[ABOUT THIS TASK]
All of the records below must be reproduced exactly, minus any pictures.

[Saved entries]
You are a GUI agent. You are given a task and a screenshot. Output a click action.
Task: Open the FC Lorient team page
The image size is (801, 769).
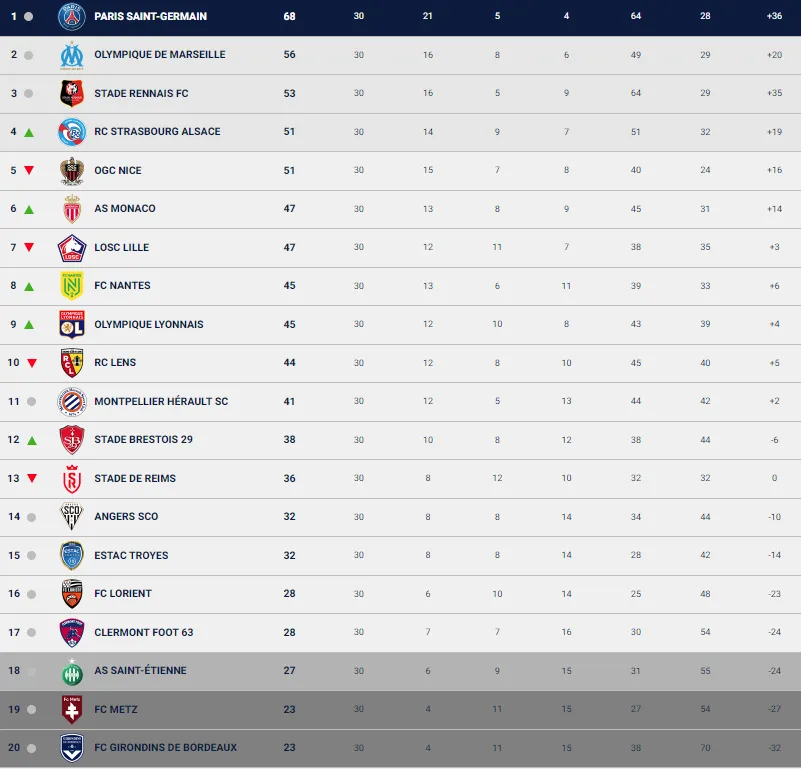click(123, 594)
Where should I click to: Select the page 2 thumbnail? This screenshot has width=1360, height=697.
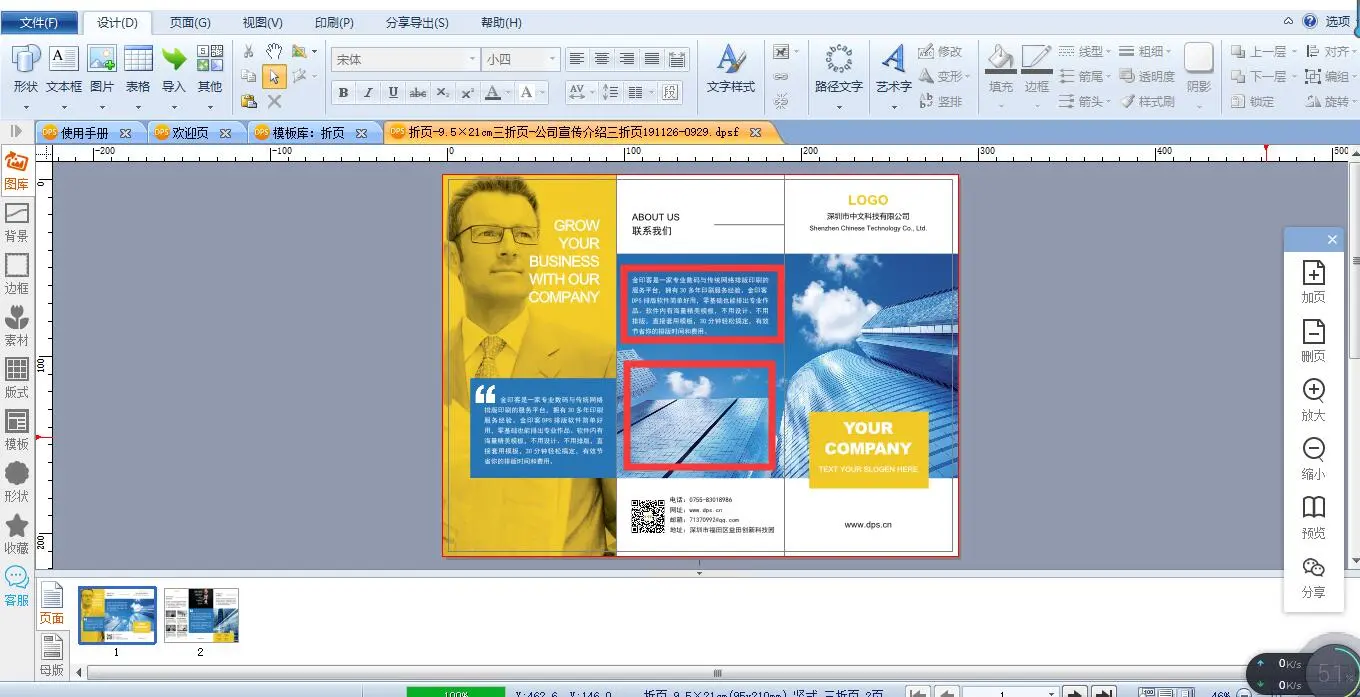[201, 615]
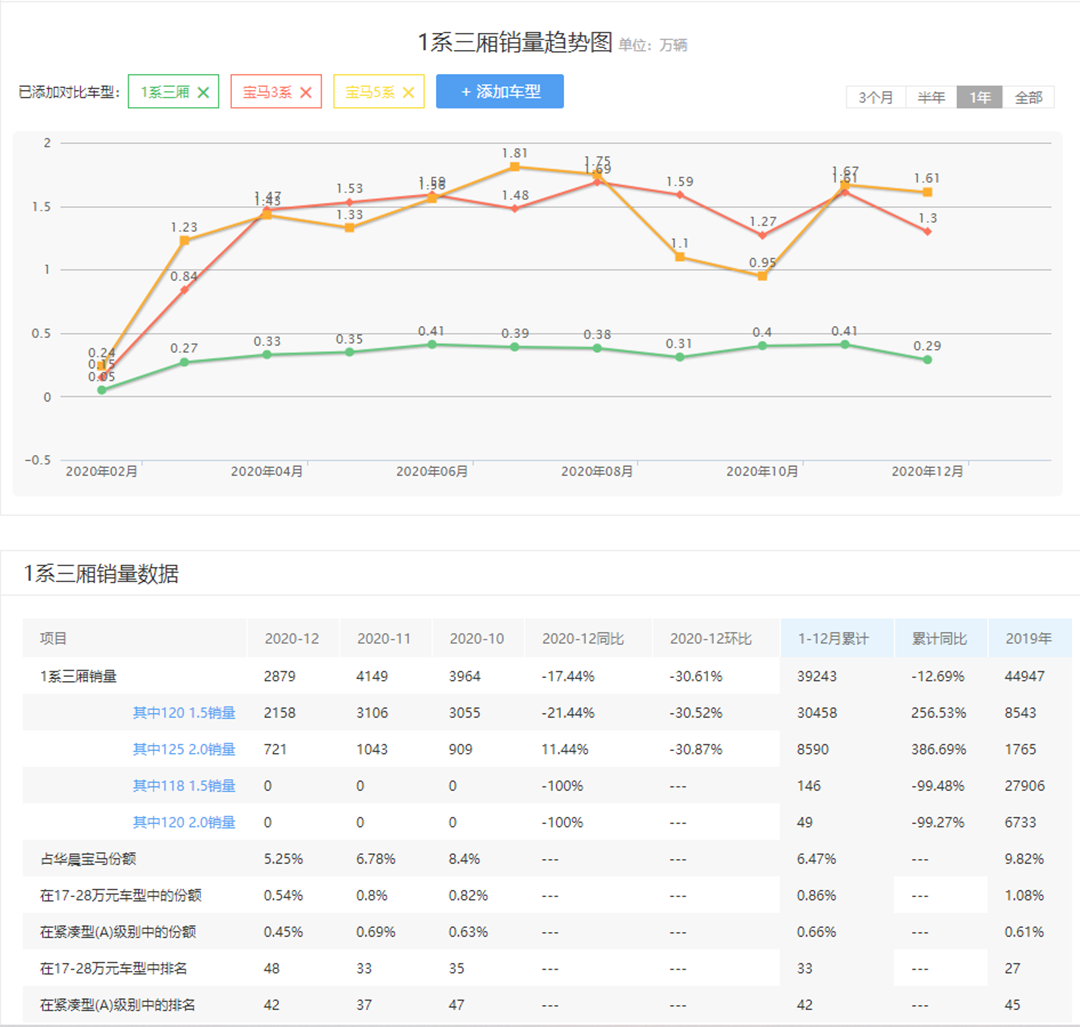1080x1027 pixels.
Task: Click the yellow 宝马5系 legend label
Action: pyautogui.click(x=370, y=93)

[YOUR RESPONSE]
You are a GUI agent. You are given a task and a screenshot. Output a click action.
Task: Open the FC Lorient team page
The image size is (801, 769).
click(123, 594)
Where should I click to: Select the page 2 thumbnail? This screenshot has width=1360, height=697.
[201, 615]
1080x1027 pixels.
Task: Click the yellow 宝马5系 legend label
Action: pyautogui.click(x=370, y=93)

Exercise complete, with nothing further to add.